In early 2014, North Carolina appraiser Michael J. McSwain filed a lawsuit against Yadkin Valley Bank and the appraisal management company (AMC) StreetLinks Lender Solutions, alleging that he was retaliated against for failing to reach targeted values. (See Smoking Gun Allows Appraiser to Sue Over Blacklisting)

According to the suit, McSwain performed two appraisals for StreetLinks in late 2012, on behalf of Yadkin Valley Bank, both of which failed to “meet value.” The suit cites explicit emails from the branch manager at Yadkin which state:

“StreetLinks has sent out a BUTCHER on two of my last refis [sic] … make sure he is not sent out in our county and make sure he is not on the approval list…I thought I would let him do these two just to see. NOW THE DEALS ARE DEAD.”

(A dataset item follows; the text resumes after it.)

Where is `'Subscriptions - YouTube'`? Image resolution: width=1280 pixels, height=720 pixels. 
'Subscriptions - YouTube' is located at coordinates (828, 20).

Yadkin then demanded that StreetLinks remove McSwain from the bank’s Approved Appraiser List and according to new discovery documents that have been made public, McSwain was placed on Yadkin’s Exclusionary List in early 2013. McSwain then filed a lawsuit in February 2014 alleging that both Yadkin and StreetLinks engaged in unfair and deceptive business practices and were engaged in a civil conspiracy to encourage targeted appraisals.

The lawsuit remains ongoing but many of the facts that have come to light during the discovery process will be of interest to appraisers. More than any recent case, McSwain’s suit raises troubling questions regarding appraiser independence: namely, how much has changed since the Dodd-Frank reforms?

Appraiser Panels

At the heart of the issue is whether AMCs should create and maintain their own independent appraiser panels or allow lenders to handpick the appraisers they want used on their loans. In an interview with Working RE, Chuck Mureddu, managing director of AMC Quality Valuation Services (QVS), said that QVS uses its own panel.

“We don’t believe in utilizing a lender’s panel because there’s a risk of diluting the independence part of building a fee panel,”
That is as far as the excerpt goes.